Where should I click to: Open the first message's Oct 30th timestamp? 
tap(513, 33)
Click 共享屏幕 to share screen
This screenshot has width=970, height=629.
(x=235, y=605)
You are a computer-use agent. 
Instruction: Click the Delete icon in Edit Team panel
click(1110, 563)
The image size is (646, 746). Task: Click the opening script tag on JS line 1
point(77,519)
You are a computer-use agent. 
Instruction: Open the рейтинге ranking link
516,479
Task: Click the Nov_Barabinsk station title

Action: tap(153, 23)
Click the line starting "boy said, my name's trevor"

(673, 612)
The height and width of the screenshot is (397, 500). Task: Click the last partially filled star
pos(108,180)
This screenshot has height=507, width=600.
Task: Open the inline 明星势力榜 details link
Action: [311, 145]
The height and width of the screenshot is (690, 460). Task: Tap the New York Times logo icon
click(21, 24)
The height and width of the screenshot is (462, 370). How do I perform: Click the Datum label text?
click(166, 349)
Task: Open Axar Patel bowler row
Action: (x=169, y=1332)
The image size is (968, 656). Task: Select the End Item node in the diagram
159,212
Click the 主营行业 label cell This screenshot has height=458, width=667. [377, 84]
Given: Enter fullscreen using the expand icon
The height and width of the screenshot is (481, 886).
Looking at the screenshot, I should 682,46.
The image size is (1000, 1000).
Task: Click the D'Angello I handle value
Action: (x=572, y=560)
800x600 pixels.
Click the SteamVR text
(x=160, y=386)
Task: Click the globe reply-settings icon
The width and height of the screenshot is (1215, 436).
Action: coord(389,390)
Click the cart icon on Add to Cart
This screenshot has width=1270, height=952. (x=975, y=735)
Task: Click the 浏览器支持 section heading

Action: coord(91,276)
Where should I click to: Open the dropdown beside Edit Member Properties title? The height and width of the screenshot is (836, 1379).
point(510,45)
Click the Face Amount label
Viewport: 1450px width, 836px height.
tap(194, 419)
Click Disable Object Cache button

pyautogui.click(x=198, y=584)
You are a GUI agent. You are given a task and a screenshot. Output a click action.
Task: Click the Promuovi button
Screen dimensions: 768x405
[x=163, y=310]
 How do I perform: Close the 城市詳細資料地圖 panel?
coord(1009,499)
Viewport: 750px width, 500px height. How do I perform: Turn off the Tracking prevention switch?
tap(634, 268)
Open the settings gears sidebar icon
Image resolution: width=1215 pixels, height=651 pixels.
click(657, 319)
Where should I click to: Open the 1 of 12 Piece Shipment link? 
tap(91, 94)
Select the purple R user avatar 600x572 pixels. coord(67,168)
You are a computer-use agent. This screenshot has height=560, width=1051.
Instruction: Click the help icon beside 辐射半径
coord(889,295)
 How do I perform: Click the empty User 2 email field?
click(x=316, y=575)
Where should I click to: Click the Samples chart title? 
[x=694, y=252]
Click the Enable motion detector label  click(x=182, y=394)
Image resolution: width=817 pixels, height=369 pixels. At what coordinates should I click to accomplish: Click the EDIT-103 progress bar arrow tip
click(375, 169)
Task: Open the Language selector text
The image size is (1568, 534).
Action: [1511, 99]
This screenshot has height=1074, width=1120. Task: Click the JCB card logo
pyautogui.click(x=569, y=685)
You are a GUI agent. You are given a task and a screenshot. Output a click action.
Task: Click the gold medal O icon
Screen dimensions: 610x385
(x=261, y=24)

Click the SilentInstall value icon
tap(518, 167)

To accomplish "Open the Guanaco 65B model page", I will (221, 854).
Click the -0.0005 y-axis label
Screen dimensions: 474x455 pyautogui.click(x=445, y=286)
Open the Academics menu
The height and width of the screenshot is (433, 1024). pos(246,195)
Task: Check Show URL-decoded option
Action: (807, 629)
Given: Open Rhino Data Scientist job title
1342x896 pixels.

++++++++++

What to work on.
Every line of the material must be given again exactly.

Worked solution.
Where should I click to: Open the first message's Oct 30th timestamp? 
tap(513, 33)
Click 共享屏幕 to share screen
This screenshot has width=970, height=629.
(x=235, y=605)
You are a computer-use agent. 
Instruction: Click the Delete icon in Edit Team panel
click(1110, 563)
The image size is (646, 746). Task: Click the opening script tag on JS line 1
point(77,519)
You are a computer-use agent. 
Instruction: Open the рейтинге ranking link
516,479
Task: Click the Nov_Barabinsk station title

Action: tap(153, 23)
Click the line starting "boy said, my name's trevor"

(673, 612)
The height and width of the screenshot is (397, 500). Task: Click the last partially filled star
pos(108,180)
This screenshot has height=507, width=600.
Task: Open the inline 明星势力榜 details link
Action: [311, 145]
The height and width of the screenshot is (690, 460). Task: Tap the New York Times logo icon
click(21, 24)
The height and width of the screenshot is (462, 370). How do I perform: Click the Datum label text?
click(166, 349)
Task: Open Axar Patel bowler row
Action: (x=169, y=1332)
The image size is (968, 656). Task: Select the End Item node in the diagram
159,212
Click the 主营行业 label cell This screenshot has height=458, width=667. [377, 84]
Given: Enter fullscreen using the expand icon
The height and width of the screenshot is (481, 886).
Looking at the screenshot, I should 682,46.
The image size is (1000, 1000).
Task: Click the D'Angello I handle value
Action: (x=572, y=560)
800x600 pixels.
Click the SteamVR text
(x=160, y=386)
Task: Click the globe reply-settings icon
The width and height of the screenshot is (1215, 436).
Action: coord(389,390)
Click the cart icon on Add to Cart
This screenshot has width=1270, height=952. (x=975, y=735)
Task: Click the 浏览器支持 section heading

Action: coord(91,276)
Where should I click to: Open the dropdown beside Edit Member Properties title? The height and width of the screenshot is (836, 1379).
point(510,45)
Click the Face Amount label
Viewport: 1450px width, 836px height.
tap(194, 419)
Click Disable Object Cache button

pyautogui.click(x=198, y=584)
You are a GUI agent. You are given a task and a screenshot. Output a click action.
Task: Click the Promuovi button
Screen dimensions: 768x405
[x=163, y=310]
 How do I perform: Close the 城市詳細資料地圖 panel?
coord(1009,499)
Viewport: 750px width, 500px height. How do I perform: Turn off the Tracking prevention switch?
tap(634, 268)
Open the settings gears sidebar icon
Image resolution: width=1215 pixels, height=651 pixels.
click(657, 319)
Where should I click to: Open the 1 of 12 Piece Shipment link? 
tap(91, 94)
Select the purple R user avatar 600x572 pixels. coord(67,168)
You are a computer-use agent. This screenshot has height=560, width=1051.
Instruction: Click the help icon beside 辐射半径
coord(889,295)
 How do I perform: Click the empty User 2 email field?
click(x=316, y=575)
Where should I click to: Click the Samples chart title? 
[x=694, y=252]
Click the Enable motion detector label  click(x=182, y=394)
Image resolution: width=817 pixels, height=369 pixels. At what coordinates should I click to accomplish: Click the EDIT-103 progress bar arrow tip
click(375, 169)
Task: Open the Language selector text
The image size is (1568, 534).
Action: [1511, 99]
This screenshot has height=1074, width=1120. Task: Click the JCB card logo
pyautogui.click(x=569, y=685)
You are a GUI agent. You are given a task and a screenshot. Output a click action.
Task: Click the gold medal O icon
Screen dimensions: 610x385
(x=261, y=24)

Click the SilentInstall value icon
tap(518, 167)

To accomplish "Open the Guanaco 65B model page", I will (221, 854).
Click the -0.0005 y-axis label
Screen dimensions: 474x455 pyautogui.click(x=445, y=286)
Open the Academics menu
The height and width of the screenshot is (433, 1024). pos(246,195)
Task: Check Show URL-decoded option
Action: (807, 629)
Given: Open Rhino Data Scientist job title
1342x896 pixels.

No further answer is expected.